Paul Vacca Romancier, essayiste et consultant

On le résume souvent à quelques déhanchés travoltiens sur le dancefloor, aux voix de falsetto des Bee Gees, à des pantalons pattes d’éléphant ou à des strass sous la boule à facettes d’un club enfumé. Or, sous les paillettes, le disco est aussi le manifeste d’une époque : celui d’un mouvement culturel qui, des années 1970 à 1990, a agité la planète entière, et dont on ressent encore les secousses aujourd’hui.

Dans “Disco – I’m coming out”, publié par les Éditions de La Martinière en écho à l’exposition qui se tient actuellement à la Philharmonie de Paris, le journaliste Patrick Thévenin orchestre un ouvrage collectif qui restitue toute la richesse de ce genre musical né dans les marges avant de conquérir la planète. À travers des récits et des visuels hauts en couleurs, toutes les facettes de cette éblouissante épopée culturelle nous sont livrées.

On y découvre d’abord sa naissance dans les années 1970 comme musique de résistance dans les clubs new-yorkais fréquentés alors par des communautés afro-américaines, latines et queer. L’émergence d’un mouvement d’affirmation et de liberté façonné par les personnes qui sont encore invisibles. Le disco, ce n’est pas seulement un son, c’est une scène, politique et sociale, où la piste de danse devient un espace d’utopie et de révolution comme dans les nouveaux temples que sont The Loft de David Mancuso ou le Paradise Garage de Larry Levan.

On y voit aussi comment, au diapason de la révolution sexuelle, danser devient le langage de l’affirmation de soi, incarné par des icônes comme Donna Summer ou Gloria Gaynor avec de titres qui sont autant d’hymnes identitaires : I’m coming out par Diana Ross, I am what I am par Gloria Gaynor ou You make me feel par Sylvester.

On découvre encore une nouvelle figure de la culture pop qui fait alors son entrée en scène : le DJ. Passant de l’ombre à la lumière, il officie tel un prêtre derrière ses platines électrisant de ses mix et remix la foule ondulante.

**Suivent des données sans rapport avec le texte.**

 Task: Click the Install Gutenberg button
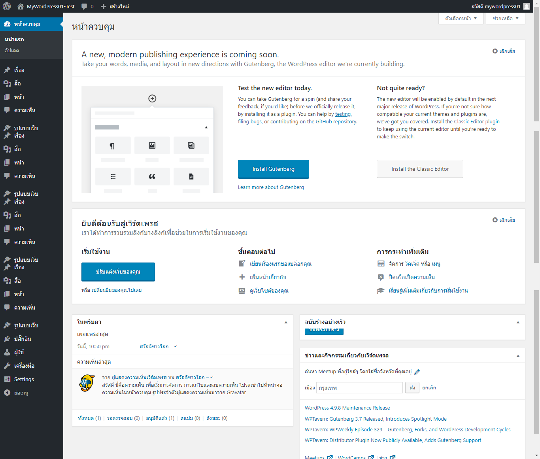pos(273,169)
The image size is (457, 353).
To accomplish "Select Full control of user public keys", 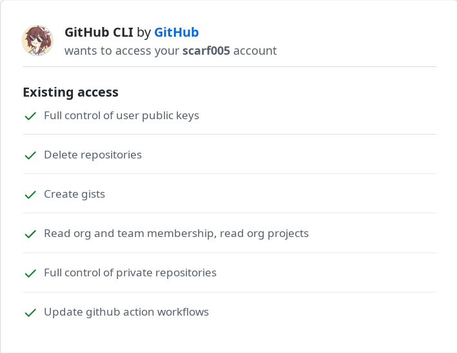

Il devient tout-puissant : par son seul charisme, à New York, Never Can Say Goodbye de Gloria Gaynor s’arrache à 20.000 exemplaires par semaine alors qu’aucune station de radio ne le diffuse.

A l’ombre des boules à facettes, la part sombre du disco

Le club devient aussi un laboratoire esthétique d’une tornade marketing mondiale. Le disco s’invite – de gré ou de force – dans tous les foyers : tout est désormais disco. Le livre et l’exposition mettent en lumière toutes les success stories du Studio 54 à New York au Palace à Paris, de Cerrone (et son inoxydable Supernature) à la comète blonde Patrick Juvet, de Chic à Village People, du sorcier du son électronique Giorgio Moroder au tsunami Saturday Night Fever, ainsi que toutes les révolutions technologiques comme le sound system, la scénographie, les maxi 45 tours ou le disco beat qui ont pavé la voie à la house et à la techno.

Peut-être le disco, avec sa pulsation collective et sa flamboyance festive, est-il plus que jamais le meilleur antidote à notre triste individualisme contemporain.

Mais le livre explore aussi, à l’ombre des boules à facettes, la part sombre du disco : son acte de décès le 12 juillet 1979, lors de la “Disco Demolition Night”, un happening anti-disco où 50.000 personnes se sont rassemblées pour un autodafé de disques dans un stade à Chicago aux cris de “Disco sucks !”. Le prélude à une lente agonie du mouvement, frappé par l’épidémie du sida qui touche de plein fouet les communautés qui l’avaient fait vivre.

Pour autant, l’esprit du disco, lui, n’est pas mort. Il revient aujourd’hui par vagues ininterrompues : samplé, réinterprété et ressuscité par Daft Punk, Beyoncé, Dua Lipa ou The Weeknd. Comme une sorte de paradis perdu. Car peut-être le disco, avec sa pulsation collective et sa flamboyance festive, est-il plus que jamais le meilleur antidote à notre triste individualisme contemporain.